Peter FitzSimons Batavia Interview


Peter FitzSimons Batavia Interview

Peter FitzSimons Batavia Interview

Betrayal. Shipwreck. Murder. Sexual Slavery. Courage
A Spine-Chilling Chapter in Australian History

Batavia combines in just the one tale the birth of the world's first corporation, the brutality of colonisation, the battle of good vs evil, the derring-do of sea-faring adventure, ship-wreck, mutiny, love, lust, blood-lust, petty fascist dictatorship, criminality, a reign of terror, murders most foul, sexual slavery, natural nobility, survival, retribution, rescue, first contact with native peoples and so much more.

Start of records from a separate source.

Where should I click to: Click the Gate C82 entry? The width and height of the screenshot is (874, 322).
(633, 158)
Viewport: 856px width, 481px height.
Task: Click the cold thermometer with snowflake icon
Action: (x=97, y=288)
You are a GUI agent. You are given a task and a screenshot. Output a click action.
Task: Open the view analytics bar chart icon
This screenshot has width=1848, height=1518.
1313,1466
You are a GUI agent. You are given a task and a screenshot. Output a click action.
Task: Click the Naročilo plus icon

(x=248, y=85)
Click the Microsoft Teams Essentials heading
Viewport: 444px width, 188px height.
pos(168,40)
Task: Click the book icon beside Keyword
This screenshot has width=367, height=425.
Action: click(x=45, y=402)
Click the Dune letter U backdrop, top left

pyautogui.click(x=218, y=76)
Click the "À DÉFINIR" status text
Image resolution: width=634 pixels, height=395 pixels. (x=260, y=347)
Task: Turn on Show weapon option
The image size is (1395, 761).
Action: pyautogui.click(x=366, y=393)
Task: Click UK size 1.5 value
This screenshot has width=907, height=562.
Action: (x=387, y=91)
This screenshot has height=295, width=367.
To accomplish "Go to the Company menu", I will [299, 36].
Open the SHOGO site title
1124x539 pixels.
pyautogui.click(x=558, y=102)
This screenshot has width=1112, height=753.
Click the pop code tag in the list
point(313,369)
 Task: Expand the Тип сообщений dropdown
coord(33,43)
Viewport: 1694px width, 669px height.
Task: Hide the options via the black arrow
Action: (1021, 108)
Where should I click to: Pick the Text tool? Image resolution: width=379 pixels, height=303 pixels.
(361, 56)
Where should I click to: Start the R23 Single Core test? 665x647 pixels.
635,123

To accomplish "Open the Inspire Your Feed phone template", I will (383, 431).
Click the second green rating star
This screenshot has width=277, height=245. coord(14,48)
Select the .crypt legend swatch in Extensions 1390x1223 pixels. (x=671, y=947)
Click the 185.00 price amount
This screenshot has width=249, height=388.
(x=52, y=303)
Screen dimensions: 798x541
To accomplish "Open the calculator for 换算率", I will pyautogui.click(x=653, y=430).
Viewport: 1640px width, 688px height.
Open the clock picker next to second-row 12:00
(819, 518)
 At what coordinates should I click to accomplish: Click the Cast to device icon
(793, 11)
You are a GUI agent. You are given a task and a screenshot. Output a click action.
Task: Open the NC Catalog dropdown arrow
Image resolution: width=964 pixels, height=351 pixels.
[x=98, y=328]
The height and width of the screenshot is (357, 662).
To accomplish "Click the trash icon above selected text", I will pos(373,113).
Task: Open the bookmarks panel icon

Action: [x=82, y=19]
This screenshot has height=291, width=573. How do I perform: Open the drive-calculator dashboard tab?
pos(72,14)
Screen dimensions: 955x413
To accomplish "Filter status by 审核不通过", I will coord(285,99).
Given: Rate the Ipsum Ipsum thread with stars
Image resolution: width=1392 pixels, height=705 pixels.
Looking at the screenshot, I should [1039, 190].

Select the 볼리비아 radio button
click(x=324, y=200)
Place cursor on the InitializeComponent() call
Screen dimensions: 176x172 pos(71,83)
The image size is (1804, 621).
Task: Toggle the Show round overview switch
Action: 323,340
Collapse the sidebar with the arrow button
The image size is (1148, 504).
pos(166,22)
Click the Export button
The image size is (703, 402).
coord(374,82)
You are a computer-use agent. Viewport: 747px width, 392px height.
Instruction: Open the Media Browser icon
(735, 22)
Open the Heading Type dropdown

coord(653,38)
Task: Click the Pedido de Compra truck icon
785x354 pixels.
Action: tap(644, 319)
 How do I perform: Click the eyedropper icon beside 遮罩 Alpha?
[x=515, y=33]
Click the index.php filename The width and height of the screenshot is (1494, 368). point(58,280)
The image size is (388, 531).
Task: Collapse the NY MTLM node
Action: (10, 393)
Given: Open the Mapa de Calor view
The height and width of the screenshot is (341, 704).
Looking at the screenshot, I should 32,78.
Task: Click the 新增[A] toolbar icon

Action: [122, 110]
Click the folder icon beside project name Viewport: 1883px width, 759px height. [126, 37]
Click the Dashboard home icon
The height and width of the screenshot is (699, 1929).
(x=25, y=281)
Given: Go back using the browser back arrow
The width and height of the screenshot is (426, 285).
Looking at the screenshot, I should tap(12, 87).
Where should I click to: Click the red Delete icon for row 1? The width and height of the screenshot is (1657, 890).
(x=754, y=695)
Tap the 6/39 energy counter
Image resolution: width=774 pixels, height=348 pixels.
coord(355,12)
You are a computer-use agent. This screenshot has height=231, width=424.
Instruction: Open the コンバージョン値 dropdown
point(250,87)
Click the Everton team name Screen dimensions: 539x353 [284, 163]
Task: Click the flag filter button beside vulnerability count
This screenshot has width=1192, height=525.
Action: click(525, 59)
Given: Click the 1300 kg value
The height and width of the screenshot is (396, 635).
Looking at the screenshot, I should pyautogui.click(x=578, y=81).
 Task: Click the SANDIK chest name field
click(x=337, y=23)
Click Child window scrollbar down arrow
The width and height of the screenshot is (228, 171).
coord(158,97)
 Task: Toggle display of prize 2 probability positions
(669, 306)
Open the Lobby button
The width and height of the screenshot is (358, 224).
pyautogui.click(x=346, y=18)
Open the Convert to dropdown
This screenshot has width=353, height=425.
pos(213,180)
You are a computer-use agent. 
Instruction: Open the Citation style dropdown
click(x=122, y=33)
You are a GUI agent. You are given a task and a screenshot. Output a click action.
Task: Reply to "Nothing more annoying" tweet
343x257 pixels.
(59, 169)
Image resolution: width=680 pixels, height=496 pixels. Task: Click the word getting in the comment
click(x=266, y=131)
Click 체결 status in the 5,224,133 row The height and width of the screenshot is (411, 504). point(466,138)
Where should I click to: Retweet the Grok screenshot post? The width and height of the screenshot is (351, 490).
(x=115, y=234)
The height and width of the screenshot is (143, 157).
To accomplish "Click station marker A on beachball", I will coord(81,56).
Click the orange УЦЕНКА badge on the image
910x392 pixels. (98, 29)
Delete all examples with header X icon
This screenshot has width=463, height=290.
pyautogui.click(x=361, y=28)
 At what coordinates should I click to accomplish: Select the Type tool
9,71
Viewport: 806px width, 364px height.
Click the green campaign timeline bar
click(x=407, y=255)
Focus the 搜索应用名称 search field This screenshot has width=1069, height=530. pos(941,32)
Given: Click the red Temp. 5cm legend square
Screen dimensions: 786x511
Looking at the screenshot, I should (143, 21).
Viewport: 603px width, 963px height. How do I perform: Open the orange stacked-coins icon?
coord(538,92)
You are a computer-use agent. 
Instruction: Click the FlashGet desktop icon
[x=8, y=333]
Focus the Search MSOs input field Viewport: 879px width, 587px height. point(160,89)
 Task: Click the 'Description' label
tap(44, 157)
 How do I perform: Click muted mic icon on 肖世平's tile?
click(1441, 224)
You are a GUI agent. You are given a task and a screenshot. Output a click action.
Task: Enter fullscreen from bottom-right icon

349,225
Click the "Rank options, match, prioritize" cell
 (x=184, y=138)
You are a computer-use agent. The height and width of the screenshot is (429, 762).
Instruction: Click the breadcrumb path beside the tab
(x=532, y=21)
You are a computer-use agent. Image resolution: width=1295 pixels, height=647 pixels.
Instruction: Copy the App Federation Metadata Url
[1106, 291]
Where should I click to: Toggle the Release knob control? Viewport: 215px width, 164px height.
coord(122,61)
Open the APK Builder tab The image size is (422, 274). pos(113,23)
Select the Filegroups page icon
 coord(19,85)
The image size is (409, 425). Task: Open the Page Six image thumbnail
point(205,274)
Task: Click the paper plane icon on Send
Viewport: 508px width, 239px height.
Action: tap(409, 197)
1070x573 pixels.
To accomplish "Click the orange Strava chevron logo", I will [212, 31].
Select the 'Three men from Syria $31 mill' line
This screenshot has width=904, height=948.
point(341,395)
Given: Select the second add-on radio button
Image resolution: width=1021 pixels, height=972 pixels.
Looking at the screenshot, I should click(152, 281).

Described by author Peter FitzSimons as "a true Adults Only version of Lord of the Flies, meeting Nightmare on Elm Street," the story is set in 1629, when the pride of the Dutch East India Company, the Batavia, is on its maiden voyage en route from Amsterdam to the Dutch East Indies, laden down with the greatest treasure to leave Holland. The magnificent ship is already boiling over with a mutinous plot that is just about to break into the open when, just off the coast of Western Australia, it strikes an unseen reef in the middle of the night….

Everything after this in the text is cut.